Seguidamente, sobretudo quando algum comentarista quer fazer alguma crítica negativa sobre o seu trabalho como treinador, Renato Portaluppi é chamado de o maior ídolo da história do Grêmio. Usam essa deferência para separar a sua importância como personagem do passado do clube do seu desempenho no presente.
Sempre que ouço esse elogio, fico tentado a dizer que há vários ídolos na história do Grêmio e nomear um como o maior não é tarefa tão simples. Quando o jornalista Adolfo Bloch foi entrevistar uma vez o poeta Carlos Drummond de Andrade, iniciou a conversa dizendo que estávamos diante do maior poeta brasileiro. Drummond perguntou se Bloch tinha trazido a fita métrica. Para o poeta mineiro, não tinha esse negócio de maior ou menor. Era impossível medir. Havia vários poetas de que gostava e cada um com suas qualidades e, mais do isso, com suas diferenças.
No futebol, é possível fazer um ranking objetivo. Talvez na poesia também se possa, contando o número de prêmios, o peso de uma outra distinção, a recepção crítica, mas, mesmo assim, as opiniões a partir de um determinado ponto começam a se dividir. Quem valoriza um tipo de realização elege um autor que se alinhe com essa sua visão estética. Quem valoriza outro aspecto prefere um outro.
Na objetividade do desempenho futebolístico, Renato foi campeão, como jogador pelo Grêmio, da Libertadores e do Mundial. Como treinador, também do tricolor gaúcho, conquistou a Copa do Brasil, a Libertadores, a Recopa Sul-americana, quatro campeonatos gaúchos de duas recopas gaúchas. É o treinador com mais jogos no comando do Grêmio.
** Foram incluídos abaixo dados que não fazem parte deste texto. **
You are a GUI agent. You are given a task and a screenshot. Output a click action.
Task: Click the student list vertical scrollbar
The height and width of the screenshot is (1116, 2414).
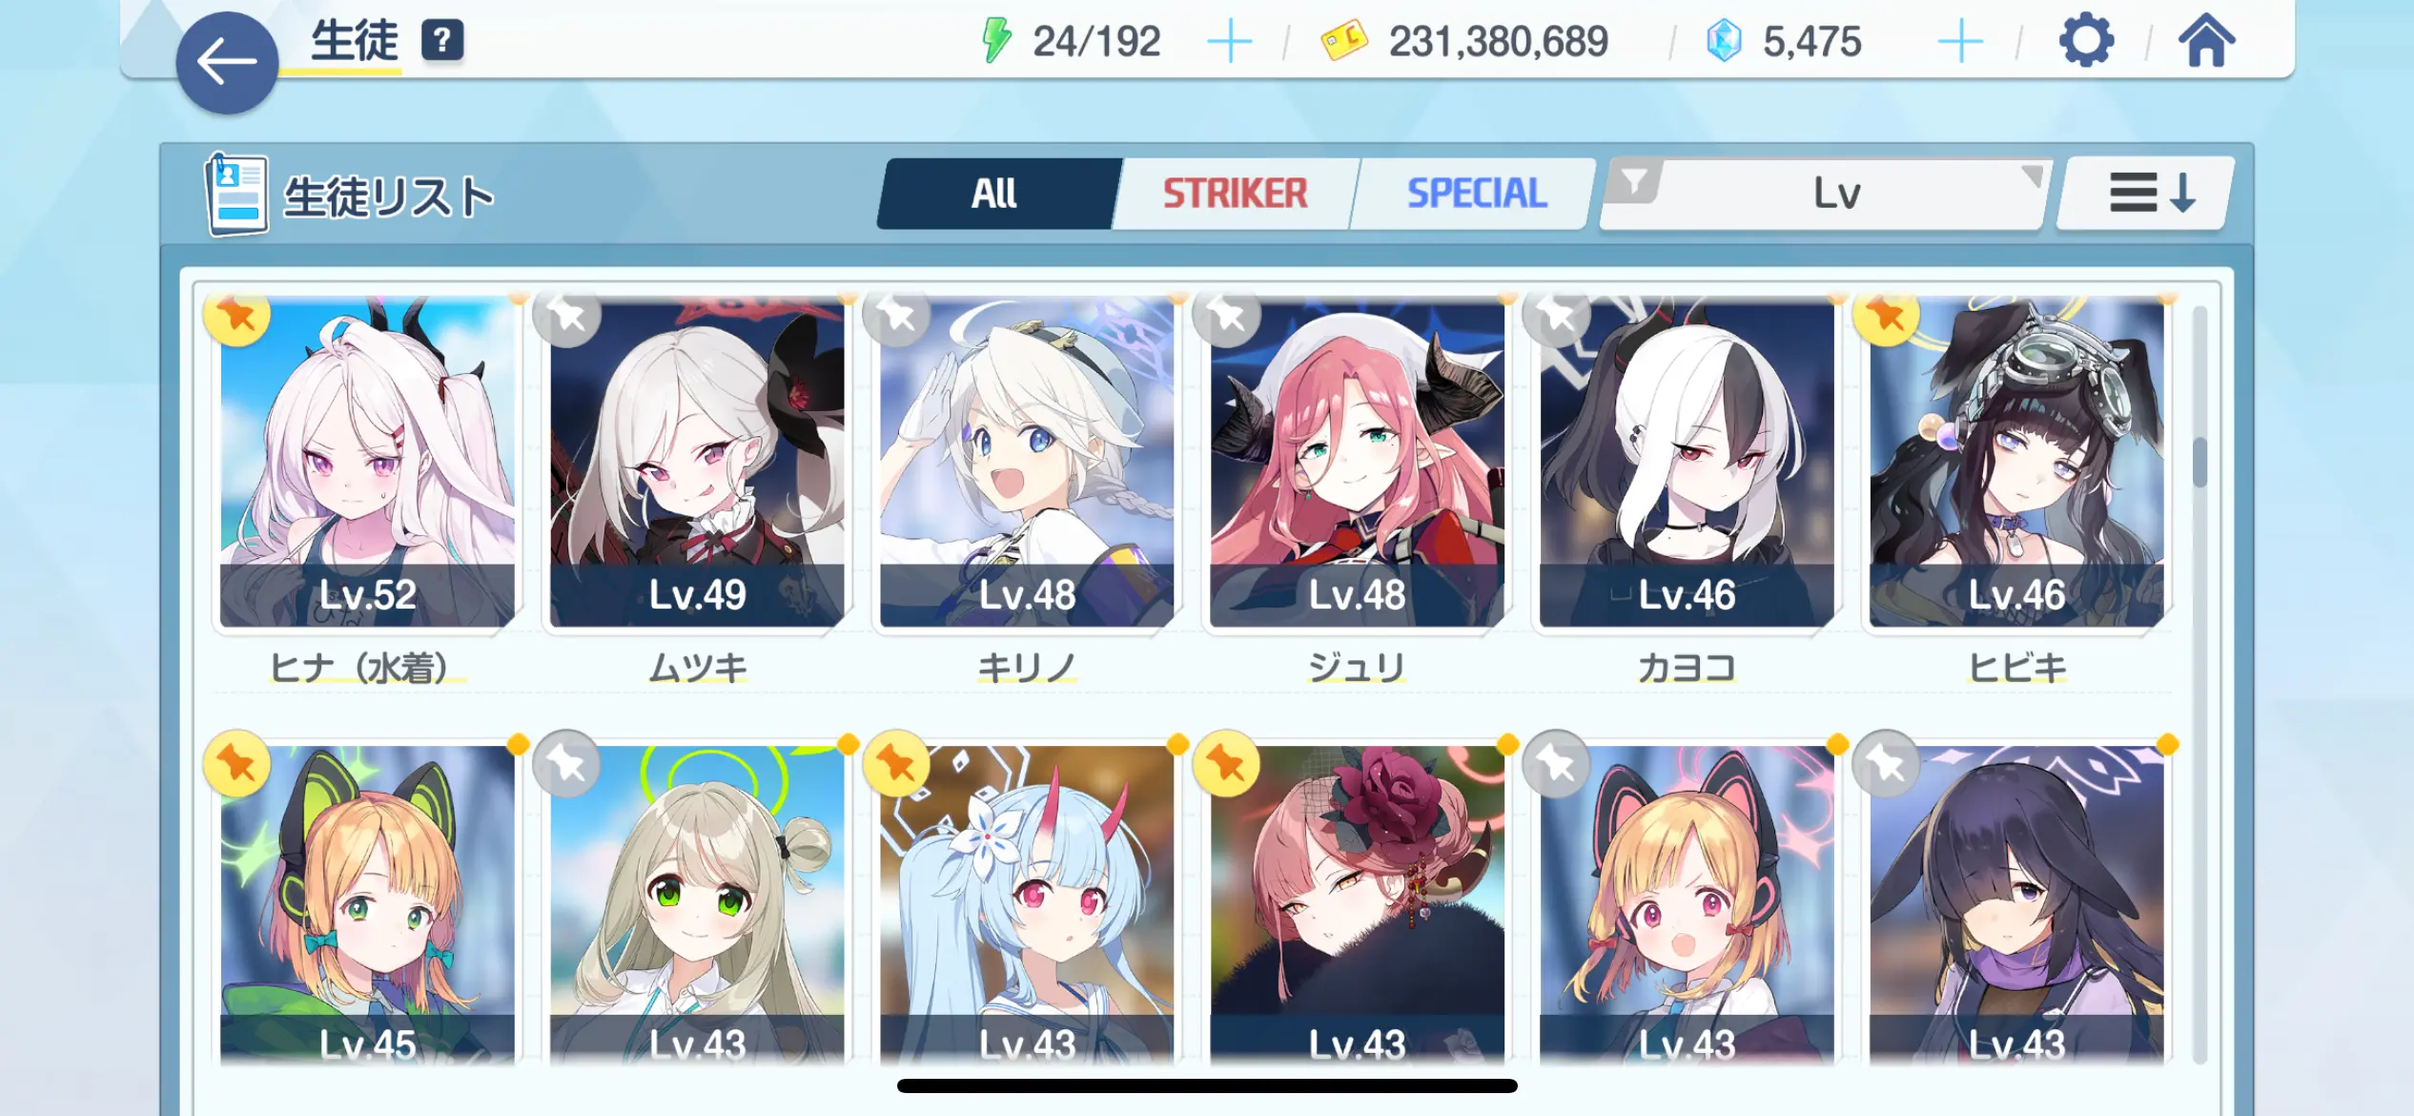click(x=2199, y=683)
De fato, somando sua atuação como jogador e treinador, ele se torna imbatível, pois o peso das conquistas, com um mundial e duas libertadores, torna o ídolo símbolo dos maiores triunfos do clube.
Mas há várias outras conquistas sem Renato, como a Libertadores com o Felipão, os títulos do campeonato brasileiro, um com Felipão e outro com Ênio Andrade como técnicos, as quatro outras Copas do Brasil, treinadas por Cláudio Duarte, Tite, Felipão e Evaristo de Macedo. Sem falar nos tantos títulos do Gauchão ao longo da história de cento e vinte anos do clube.
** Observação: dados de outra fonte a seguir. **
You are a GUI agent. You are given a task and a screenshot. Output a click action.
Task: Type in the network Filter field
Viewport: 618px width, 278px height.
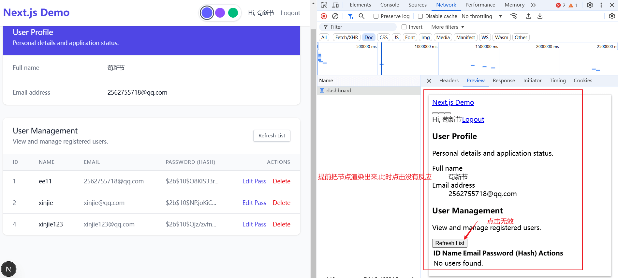tap(362, 27)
De minha parte, e creio que isso valha para outras pessoas, há uma dimensão afetiva. Os meus maiores ídolos do Grêmio são os jogadores do time campeão gaúcho de 1977. Do ponto de vista afetivo, o impacto se deve a ter sido a primeira taça que vi o tricolor erguer. E eu já estava com quatorze anos! O Inter era octacampeão gaúcho. Ou seja, desde os meus seis anos o Grêmio não ganhava. Como se não bastasse, o Inter era bicampeão brasileiro, com um time que tinha Falcão, Carpegiani, Batista, Dario, Valdomiro…
Em 77, derrotamos essa máquina colorada. O técnico: Telê Santana, o mesmo da seleção brasileira de 82, a mais cultuada depois da de 70, mesmo sem ganhar o título da Copa do Mundo. Os jogadores do tricolor: Corbo, Eurico, Oberdan, Ancheta, Ladinho, Vitor Hugo, Yura, Tadeu Ricci, Tarciso, André e Éder. Jogava com aquela consciência tática dos times do Telê, bola de pé em pé, com uma mecânica de jogo que deixava o adversário em apuros. Dava gosto de assistir.
Quem é mais velho ou mais moço do que eu deve ter seu time do Grêmio, ou do clube para o qual torce, com os jogadores e técnicos que são, afetivamente, seus maiores ídolos. Essa fita métrica, para usar a expressão do Drummond, é pessoal e intransferível.